SyntaxHighlighter

Friday, August 1, 2008

Hidden Web: Don't Love It, Leave It

There's been a bit of buzz lately about Google's "failure" to effectively search the "hidden (deep) web". In the discussions I've been seeing, the hidden web is equated with stuff in academic and digital library repositories, i.e., "OAI-based resources" (which I assume to mean OAI/PMH).

I have to say: repositories != hidden web. The hidden web is simply the stuff the search engines don't find. Systems that surface information about their content only through OAI/PMH interfaces might make up a small part of the hidden web because they're not being surfaced to the bots, but frankly the hidden web holds way more stuff than what's in Fedora and DSpace at universities. Just ask Wikipedia.

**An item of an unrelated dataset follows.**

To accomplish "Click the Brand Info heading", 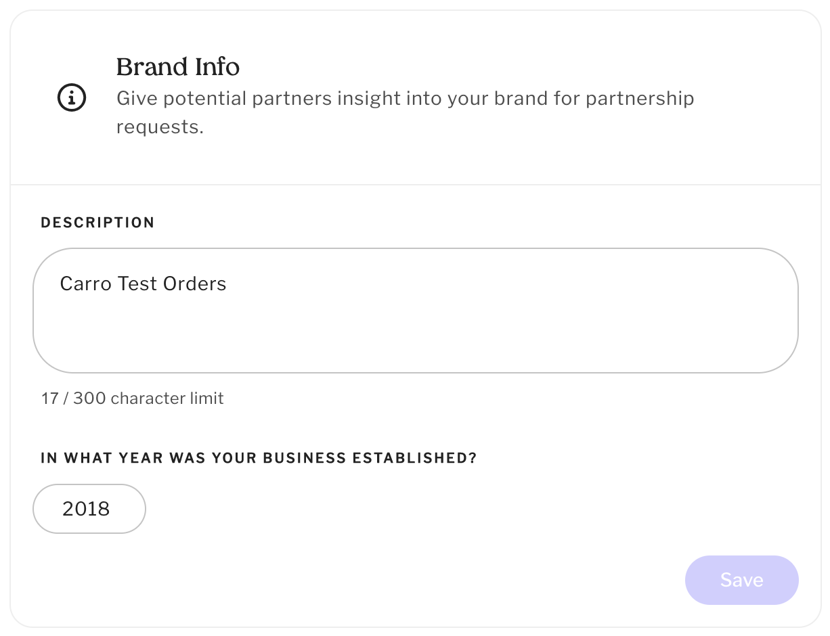I will [x=177, y=67].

The assertion that repository content == the hidden web is circular and false rhetoric that obscures the real problem: people are fighting the web instead of working with it. If you fight it, it will ignore you. This sort of thinking also makes hay for enterprises like the Internet Search Environment Number that seem to me to be trying to carve out business models that exploit, perpetuate and promote the cloistering of content and the rationing of information discovery.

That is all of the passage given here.